PAGE TEXT:

++++++++++++++++++++

During the summer of 2019 I will be in Sioux Falls, South Dakota, helping City Hall reform its public transportation system.

The largest city in America’s third least populous state has 12 bus routes and a paratransit system ran by the Sioux Area Metro (or SAM for short). Transit runs roughly from 6 AM to 9 PM, with limited service on Saturdays and no service on Sundays. Bus operations are contracted out to a company based in Ohio called First Transit.

The problem is that over the past few years the city has been spending more and more cash while less and less people ride the buses.

Sioux Falls bus ridership is steadily decreasing

Source: Sioux Falls City Budget 2019, Sioux Falls City Budget 2016, Sioux Area Metro 2018 Annual Report.

++++++++++++++++++++

ACTIONS TO TAKE:
(a) Using the Sioux Falls transit text, decide whether each statement agrees with it: (i) the city's system has 12 bus routes; (ii) buses run on Sundays; (iii) a company based in Ohio runs the bus operations. For each, give yes or no and quote the words that decide it.
(b) Write the next part of the Sioux Falls transit text, starting after its final line.
The rows after this text come from a different source.

++++++++++++++++++++

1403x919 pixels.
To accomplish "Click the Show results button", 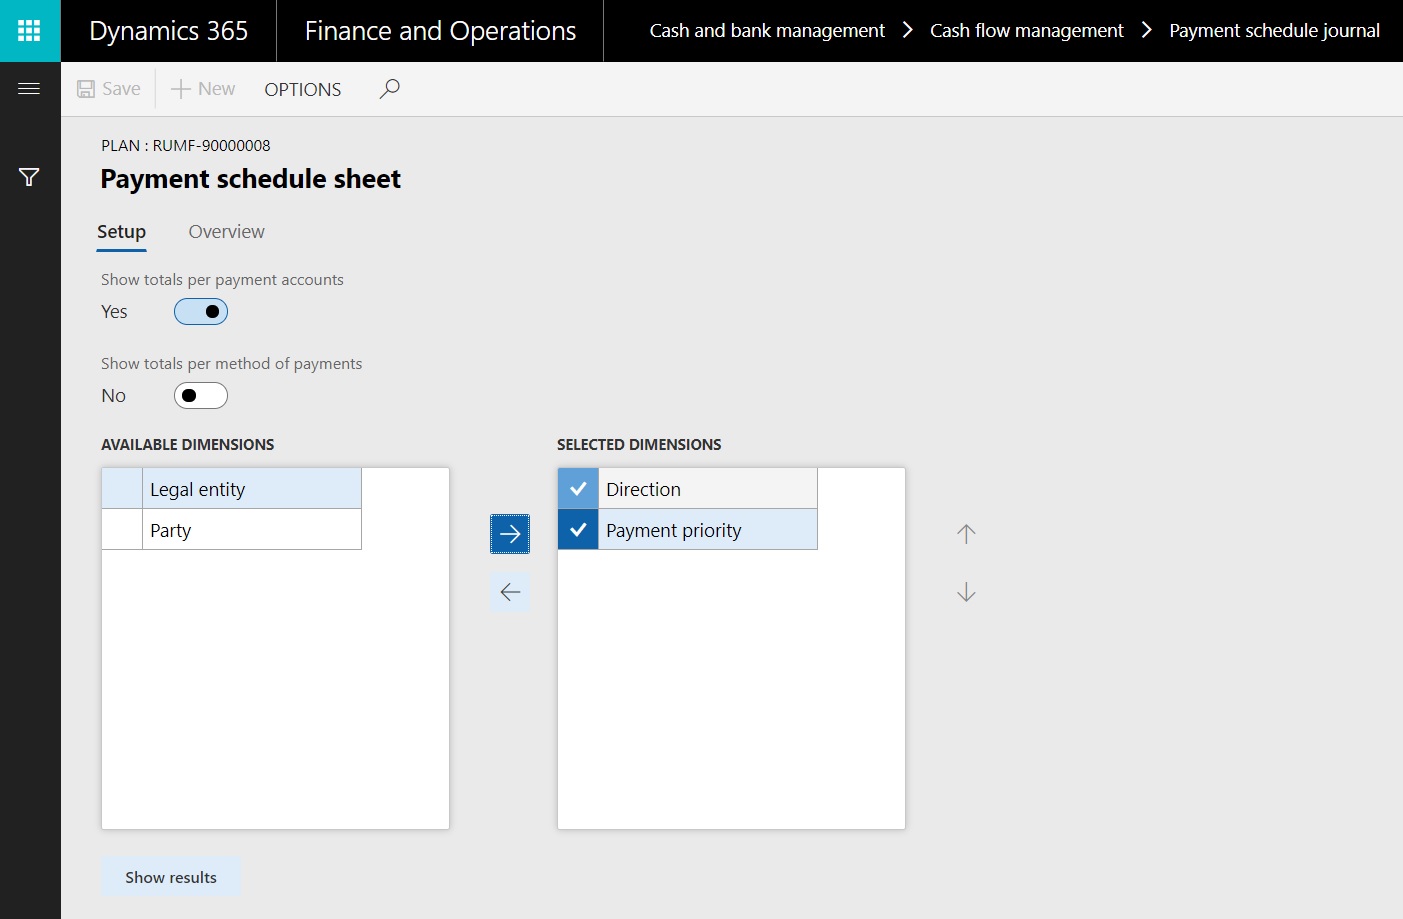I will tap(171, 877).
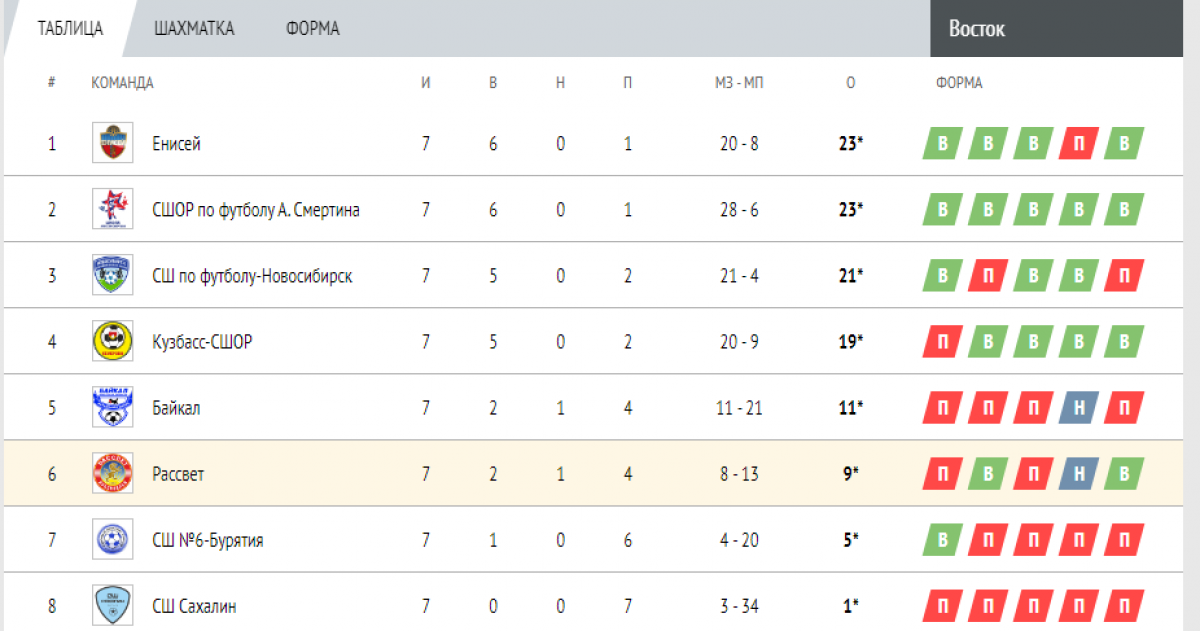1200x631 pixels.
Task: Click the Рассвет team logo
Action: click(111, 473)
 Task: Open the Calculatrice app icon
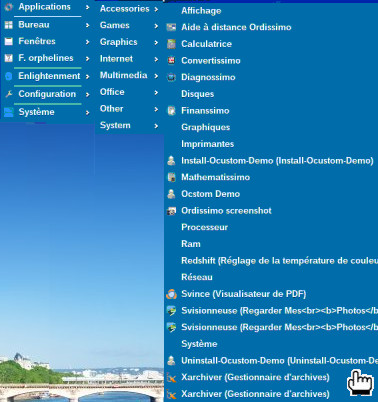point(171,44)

++++++++++++++++++++

ANSWERS TO THE TASKS:
(a)
(i) Yes: "has 12 bus routes"
(ii) No: "no service on Sundays"
(iii) Yes: "Bus operations are contracted out to a company based in Ohio called First Transit"

(b)
Bringing Human Centered Design to Transit

Mayor Paul TenHaken is a business leader and entrepreneur who recently began serving his first term in office. As part of a collaboration with the Harvard Bloomberg City Leadership Initiative, he directed a team of municipal employees, including a transportation planner, several financial analysts, the city’s fire captain, among many others, to conduct a human-centered design innovation project to find new ideas for the transit system. Since November, the group has been hard at work doing user research, holding ideation sessions, riding along the different bus routes, interviewing local stakeholders, and reflecting on the insights gained.

The underlying question that drove the group was “how can we improve the economic benefit of the public transit system for both the residents and the city?”. And after several months of looking at the system’s strengths and weaknesses, they landed on six different innovations that require further testing:

· Using artificial intelligence and analytics for transit planning

· Provide on-demand information about the bus system

· Partner with businesses to extend service

· Get employers to provide transit incentive programs

· Increase the budget allocated to transit

· Expand fare payment options (i.e., not needing exact change for a bus ticket)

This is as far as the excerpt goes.